Cornell University economists Michael Rendall and Robert Avery (1993) caught everyone's attention in the early 1990s when they published research indicating that, during the first four decades of the twenty-first century, America's World War II and baby-boom generations will bequeath estates amounting to the staggering sum of $10.4 trillion, with $4.8 trillion of this passing by the year 2020. This enormous amount was nearly twice the U.S. gross national product in 1996 and more than fifty times the total of private savings in the United States for that year.

Rendall and Avery, however, conducted their research before the unprecedented economic growth of the 1990s both created vast new wealth and dramatically multiplied the value of previously existing wealth. Researchers John J. Havens and Paul G. Schervish (1999), using more recent data, have revised the estimated value of the intergenerational transfer of wealth dramatically upward. According to their calculations, during the fifty-five-year period from 1998 to 2052, the total wealth transfer will amount to a figure in the range of $41 trillion to $136 trillion. Havens and Schervish also estimate that $6 trillion to $25 trillion in charitable bequests will take place during that period. This would include bequests to charities of all types, of course, and not just foundations, but it could still fuel the establishment of thousands of new foundations. Because the number of foundations more than doubled (from 22,000 to over 58,000) during the twenty years from 1980 to 2000, it does not seem unreasonable to assume, in light of Havens and Schervish's research, that the intergenerational transfers will accelerate the rate of growth. It seems safe to predict, therefore, that the number of foundations will exceed 250,000 by the year 2050.
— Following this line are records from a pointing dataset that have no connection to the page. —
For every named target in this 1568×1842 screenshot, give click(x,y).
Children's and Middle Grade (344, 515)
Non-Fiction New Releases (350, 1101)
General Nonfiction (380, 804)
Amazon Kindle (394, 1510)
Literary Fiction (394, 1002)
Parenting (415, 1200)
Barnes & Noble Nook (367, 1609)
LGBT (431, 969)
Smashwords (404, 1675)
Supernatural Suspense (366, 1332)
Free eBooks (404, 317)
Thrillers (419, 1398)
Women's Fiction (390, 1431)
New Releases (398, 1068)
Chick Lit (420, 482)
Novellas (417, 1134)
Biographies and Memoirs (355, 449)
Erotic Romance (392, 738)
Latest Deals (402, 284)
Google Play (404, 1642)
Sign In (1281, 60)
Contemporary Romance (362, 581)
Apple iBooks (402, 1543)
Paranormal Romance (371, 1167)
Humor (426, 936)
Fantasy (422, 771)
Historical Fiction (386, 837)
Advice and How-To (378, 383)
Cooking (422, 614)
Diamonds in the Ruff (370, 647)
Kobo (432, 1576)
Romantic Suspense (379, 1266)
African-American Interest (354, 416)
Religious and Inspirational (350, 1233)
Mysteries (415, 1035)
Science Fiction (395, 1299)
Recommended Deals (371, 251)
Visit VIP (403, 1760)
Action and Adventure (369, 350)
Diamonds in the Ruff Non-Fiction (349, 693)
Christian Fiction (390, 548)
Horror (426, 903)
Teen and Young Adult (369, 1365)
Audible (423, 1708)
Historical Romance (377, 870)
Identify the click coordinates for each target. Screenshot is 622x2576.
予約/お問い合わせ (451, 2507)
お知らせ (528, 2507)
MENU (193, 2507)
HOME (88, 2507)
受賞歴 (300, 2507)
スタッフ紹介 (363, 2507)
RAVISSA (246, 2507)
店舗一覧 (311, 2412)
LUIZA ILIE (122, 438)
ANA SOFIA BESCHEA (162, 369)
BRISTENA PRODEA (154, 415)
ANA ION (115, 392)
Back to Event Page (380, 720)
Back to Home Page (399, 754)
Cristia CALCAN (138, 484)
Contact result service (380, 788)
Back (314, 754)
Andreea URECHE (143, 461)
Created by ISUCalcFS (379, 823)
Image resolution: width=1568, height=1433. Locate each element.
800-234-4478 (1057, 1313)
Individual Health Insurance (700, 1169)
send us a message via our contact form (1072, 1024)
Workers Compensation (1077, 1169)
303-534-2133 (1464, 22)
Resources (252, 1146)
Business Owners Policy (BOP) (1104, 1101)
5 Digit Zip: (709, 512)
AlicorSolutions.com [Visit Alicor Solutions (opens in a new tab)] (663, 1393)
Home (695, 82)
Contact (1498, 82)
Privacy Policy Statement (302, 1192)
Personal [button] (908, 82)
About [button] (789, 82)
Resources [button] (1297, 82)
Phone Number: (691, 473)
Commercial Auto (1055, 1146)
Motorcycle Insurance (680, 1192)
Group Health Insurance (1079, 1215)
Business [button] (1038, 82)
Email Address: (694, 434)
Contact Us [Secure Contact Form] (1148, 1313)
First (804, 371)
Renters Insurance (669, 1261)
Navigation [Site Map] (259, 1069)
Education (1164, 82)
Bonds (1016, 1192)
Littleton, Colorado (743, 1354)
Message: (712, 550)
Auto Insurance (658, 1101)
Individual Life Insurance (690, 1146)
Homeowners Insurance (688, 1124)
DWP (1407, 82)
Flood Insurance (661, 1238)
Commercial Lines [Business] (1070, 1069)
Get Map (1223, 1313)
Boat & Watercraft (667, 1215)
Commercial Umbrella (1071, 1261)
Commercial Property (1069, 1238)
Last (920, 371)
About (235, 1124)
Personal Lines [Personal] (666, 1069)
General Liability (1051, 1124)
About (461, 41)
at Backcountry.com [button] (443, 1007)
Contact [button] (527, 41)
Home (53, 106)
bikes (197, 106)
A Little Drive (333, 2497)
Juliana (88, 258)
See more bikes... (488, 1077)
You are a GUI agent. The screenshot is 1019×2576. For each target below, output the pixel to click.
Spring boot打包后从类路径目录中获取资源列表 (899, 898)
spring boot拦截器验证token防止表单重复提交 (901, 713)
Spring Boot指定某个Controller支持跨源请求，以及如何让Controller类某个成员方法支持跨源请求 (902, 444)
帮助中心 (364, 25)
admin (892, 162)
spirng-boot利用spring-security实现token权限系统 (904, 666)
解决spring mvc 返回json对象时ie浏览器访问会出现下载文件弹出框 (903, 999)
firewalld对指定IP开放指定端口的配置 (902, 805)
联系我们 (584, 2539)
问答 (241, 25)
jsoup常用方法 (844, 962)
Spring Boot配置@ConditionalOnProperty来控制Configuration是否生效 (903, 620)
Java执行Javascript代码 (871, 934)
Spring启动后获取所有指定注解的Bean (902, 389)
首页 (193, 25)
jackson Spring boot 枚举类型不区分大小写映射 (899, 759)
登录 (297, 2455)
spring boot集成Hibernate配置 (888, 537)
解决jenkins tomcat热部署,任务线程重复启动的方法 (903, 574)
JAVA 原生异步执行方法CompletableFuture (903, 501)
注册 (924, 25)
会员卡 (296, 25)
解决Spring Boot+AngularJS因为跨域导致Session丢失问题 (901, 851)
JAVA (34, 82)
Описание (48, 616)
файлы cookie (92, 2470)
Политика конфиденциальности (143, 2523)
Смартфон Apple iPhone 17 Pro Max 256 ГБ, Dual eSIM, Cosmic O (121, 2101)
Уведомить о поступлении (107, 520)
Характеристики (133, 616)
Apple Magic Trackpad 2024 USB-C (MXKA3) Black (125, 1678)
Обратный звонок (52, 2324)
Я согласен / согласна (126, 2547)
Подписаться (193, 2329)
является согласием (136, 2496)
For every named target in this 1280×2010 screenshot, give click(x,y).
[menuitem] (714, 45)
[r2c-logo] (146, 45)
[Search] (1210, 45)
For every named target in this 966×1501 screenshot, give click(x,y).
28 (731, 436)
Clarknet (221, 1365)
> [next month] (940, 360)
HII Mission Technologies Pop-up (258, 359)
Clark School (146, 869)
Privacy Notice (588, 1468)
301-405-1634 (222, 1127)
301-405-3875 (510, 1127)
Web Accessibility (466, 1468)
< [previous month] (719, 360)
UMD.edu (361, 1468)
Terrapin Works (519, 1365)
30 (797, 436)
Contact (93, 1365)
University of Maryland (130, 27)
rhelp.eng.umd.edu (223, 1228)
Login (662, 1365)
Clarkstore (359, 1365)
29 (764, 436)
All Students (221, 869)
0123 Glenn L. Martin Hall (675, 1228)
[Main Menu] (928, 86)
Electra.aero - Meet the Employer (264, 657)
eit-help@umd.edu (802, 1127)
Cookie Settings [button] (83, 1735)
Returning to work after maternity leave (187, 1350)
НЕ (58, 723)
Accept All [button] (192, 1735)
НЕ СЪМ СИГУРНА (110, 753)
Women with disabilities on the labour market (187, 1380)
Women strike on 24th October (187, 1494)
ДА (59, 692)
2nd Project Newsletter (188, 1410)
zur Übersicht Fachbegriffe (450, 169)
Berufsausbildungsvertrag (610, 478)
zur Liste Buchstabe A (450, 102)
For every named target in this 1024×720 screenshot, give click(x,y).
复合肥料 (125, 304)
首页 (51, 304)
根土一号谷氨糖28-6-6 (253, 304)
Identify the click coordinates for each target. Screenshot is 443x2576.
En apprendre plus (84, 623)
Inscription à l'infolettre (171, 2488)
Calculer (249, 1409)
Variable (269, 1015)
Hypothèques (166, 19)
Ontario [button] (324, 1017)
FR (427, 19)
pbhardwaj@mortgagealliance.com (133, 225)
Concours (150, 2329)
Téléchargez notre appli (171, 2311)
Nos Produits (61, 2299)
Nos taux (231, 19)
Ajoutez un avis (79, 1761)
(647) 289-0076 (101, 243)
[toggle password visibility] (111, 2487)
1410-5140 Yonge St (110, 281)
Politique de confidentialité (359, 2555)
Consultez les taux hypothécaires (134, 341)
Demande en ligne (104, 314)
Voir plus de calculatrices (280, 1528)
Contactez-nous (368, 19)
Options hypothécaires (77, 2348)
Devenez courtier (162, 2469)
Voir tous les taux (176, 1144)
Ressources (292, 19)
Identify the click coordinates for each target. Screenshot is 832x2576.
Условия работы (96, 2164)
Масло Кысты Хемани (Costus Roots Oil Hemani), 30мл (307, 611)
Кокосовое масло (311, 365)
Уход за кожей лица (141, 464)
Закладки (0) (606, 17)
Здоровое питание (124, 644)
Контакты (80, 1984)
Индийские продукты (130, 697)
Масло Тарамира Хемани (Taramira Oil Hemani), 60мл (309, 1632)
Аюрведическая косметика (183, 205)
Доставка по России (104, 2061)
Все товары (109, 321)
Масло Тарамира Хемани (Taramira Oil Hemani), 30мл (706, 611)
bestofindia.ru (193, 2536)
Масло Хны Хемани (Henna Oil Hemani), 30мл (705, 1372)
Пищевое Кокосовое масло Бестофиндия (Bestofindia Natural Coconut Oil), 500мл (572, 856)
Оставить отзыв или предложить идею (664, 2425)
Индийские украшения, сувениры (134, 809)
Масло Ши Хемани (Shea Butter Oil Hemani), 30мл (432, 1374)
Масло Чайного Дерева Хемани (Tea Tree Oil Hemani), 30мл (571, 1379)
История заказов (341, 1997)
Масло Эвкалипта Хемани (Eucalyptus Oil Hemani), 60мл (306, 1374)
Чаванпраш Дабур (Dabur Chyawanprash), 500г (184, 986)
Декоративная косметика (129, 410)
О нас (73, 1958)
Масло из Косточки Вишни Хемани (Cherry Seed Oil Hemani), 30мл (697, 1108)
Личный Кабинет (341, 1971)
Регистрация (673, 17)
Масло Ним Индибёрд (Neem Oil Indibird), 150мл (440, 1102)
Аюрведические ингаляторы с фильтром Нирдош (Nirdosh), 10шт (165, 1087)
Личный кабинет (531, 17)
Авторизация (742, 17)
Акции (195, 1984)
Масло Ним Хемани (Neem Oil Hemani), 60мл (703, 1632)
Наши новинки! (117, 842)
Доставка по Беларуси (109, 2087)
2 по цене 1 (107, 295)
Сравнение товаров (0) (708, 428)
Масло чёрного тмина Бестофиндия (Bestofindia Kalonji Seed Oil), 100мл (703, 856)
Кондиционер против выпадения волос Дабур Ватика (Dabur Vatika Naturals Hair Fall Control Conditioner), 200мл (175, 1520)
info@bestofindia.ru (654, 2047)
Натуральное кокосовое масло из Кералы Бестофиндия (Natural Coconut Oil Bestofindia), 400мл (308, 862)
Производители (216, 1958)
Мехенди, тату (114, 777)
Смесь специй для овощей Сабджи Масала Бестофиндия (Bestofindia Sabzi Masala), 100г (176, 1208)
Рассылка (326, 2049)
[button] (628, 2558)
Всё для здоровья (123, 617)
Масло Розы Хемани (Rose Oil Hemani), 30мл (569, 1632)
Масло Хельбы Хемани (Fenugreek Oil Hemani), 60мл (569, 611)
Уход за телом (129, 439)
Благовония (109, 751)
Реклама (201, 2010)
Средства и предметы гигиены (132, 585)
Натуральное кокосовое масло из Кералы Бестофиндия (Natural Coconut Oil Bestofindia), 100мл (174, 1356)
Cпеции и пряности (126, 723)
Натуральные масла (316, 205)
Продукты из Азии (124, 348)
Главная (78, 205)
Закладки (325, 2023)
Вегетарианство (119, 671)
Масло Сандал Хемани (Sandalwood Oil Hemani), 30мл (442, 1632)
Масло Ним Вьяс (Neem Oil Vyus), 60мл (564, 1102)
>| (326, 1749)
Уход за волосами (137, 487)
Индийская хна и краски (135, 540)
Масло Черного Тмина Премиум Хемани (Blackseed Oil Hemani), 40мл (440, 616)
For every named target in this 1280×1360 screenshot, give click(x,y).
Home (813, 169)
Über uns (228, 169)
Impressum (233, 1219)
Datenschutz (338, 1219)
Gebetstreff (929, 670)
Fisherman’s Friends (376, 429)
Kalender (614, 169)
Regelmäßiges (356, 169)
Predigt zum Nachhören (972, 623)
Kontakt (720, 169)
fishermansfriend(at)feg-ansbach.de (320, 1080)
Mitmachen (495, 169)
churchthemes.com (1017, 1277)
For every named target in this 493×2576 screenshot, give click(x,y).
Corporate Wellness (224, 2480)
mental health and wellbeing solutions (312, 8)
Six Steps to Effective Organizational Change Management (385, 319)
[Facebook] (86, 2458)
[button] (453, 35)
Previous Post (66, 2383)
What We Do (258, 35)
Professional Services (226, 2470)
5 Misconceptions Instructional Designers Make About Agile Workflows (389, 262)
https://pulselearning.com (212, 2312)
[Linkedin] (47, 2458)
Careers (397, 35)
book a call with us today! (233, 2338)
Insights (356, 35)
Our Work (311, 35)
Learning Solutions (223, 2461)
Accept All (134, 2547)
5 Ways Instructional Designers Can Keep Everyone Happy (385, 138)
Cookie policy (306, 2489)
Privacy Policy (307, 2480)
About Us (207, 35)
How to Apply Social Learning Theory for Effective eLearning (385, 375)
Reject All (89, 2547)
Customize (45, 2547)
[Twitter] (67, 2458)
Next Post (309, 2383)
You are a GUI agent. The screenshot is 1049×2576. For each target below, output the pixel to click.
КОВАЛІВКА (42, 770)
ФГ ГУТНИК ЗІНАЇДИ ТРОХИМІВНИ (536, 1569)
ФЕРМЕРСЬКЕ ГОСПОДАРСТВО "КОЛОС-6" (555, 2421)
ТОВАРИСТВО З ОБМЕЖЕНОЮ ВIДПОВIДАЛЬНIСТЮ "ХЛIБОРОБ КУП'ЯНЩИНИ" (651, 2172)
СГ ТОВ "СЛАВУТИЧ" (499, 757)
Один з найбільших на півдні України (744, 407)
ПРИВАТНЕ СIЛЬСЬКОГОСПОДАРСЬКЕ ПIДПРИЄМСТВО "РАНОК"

This prospect of greatly increased numbers and magnitude of foundations bodes well for strapped nonprofits and innovators hoping to start new social ventures. There is no reason to suspect that the overall asset profile of foundations will change (the great majority of new foundations will probably be smaller than $10 million in assets, as is the case today), but the types may well be different. Community foundations, once a mainly midwestern phenomenon, are becoming more popular around the nation. Women's funds and foundations created by communities of color are likely to increase rapidly. Corporate giving programs, too, are likely to see significant growth in numbers.

All of these new foundations will require more workers, so there will no doubt be an increased demand for program officers and other types of foundation employees. The magnitude of the increased demand remains to be seen. As the 1990s came to an end, U.S. foundations of all types employed about six thousand employees of all sorts. If the new foundations tend to choose lean grantmaking models of operation, that number will increase relatively slowly. If they choose to operate programs or choose other staff-intensive grantmaking styles, the number will rise rapidly.

Many of these positions will be open to people who have been traditionally underrepresented on foundation staffs and boards. These new foundations will control vast new resources and give rein to new and creative approaches to philanthropy. But, on the principle that every silver lining surrounds a dark cloud, it is also likely that an influx of new foundations, new employees to serve them, and new trustees to govern them will bring a small percentage who, whether from naïveté or mendacity, will do things to show disrespect for applicants, cross ethical boundaries, or even violate the law. Foundations will need to do a far better job than they have in the past of identifying best practices in grantmaking, training new professionals in these best practices, and insisting on “obedience to the unenforceable” in ethical standards. If they are content with the status quo in these areas, foundations undoubtedly will come to remember the intergenerational transfer of wealth with all the affection of Carthaginians remembering the Romans sowing their fields with salt.